* begin DATA RECORDS *
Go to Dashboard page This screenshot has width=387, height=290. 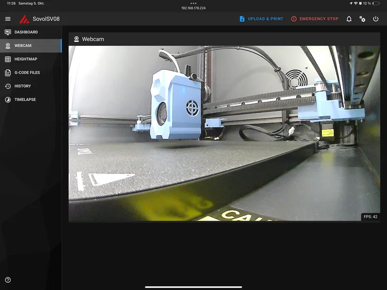(31, 32)
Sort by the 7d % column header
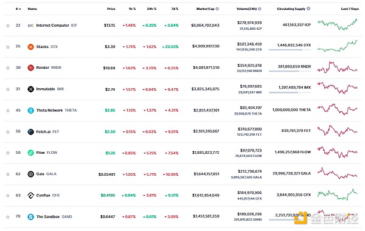Image resolution: width=365 pixels, height=231 pixels. (175, 9)
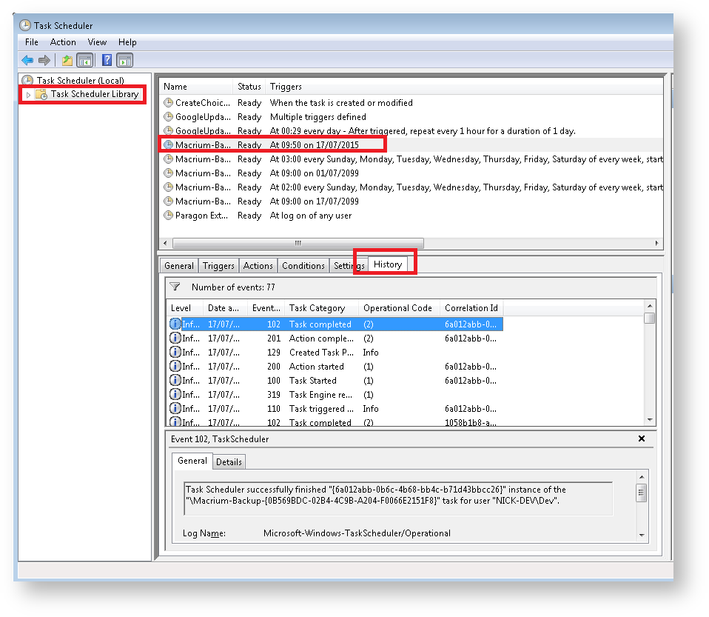Select the Paragon task triggered at log on
The height and width of the screenshot is (617, 709).
[201, 216]
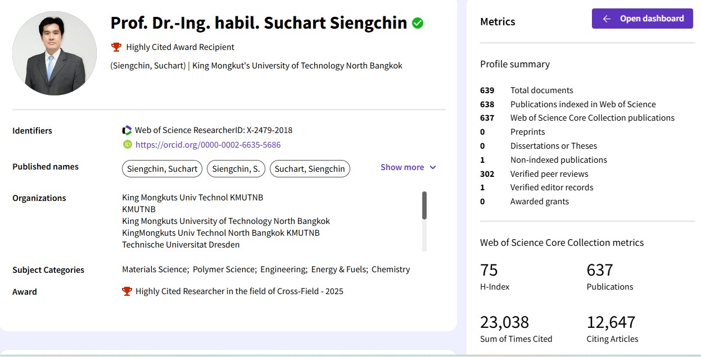Click the Highly Cited Researcher award text

pyautogui.click(x=239, y=291)
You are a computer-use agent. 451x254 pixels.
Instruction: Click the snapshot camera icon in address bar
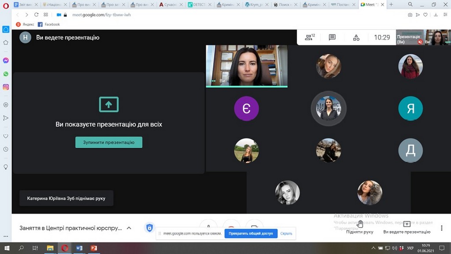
* end DATA RECORDS *
- _THE TASK_
Reproduce the listing word for word, starting at the line containing "Sort by the 7d % column header" and continuing down to the end of the listing. Leave out the pictures.

- _EXPECTED ANSWER_
Sort by the 7d % column header
Image resolution: width=365 pixels, height=231 pixels. (175, 9)
Select the Paragon task triggered at log on
The height and width of the screenshot is (617, 709).
[201, 216]
Click the Highly Cited Researcher award text

pyautogui.click(x=239, y=291)
You are a computer-use agent. 451x254 pixels.
Instruction: Click the snapshot camera icon in address bar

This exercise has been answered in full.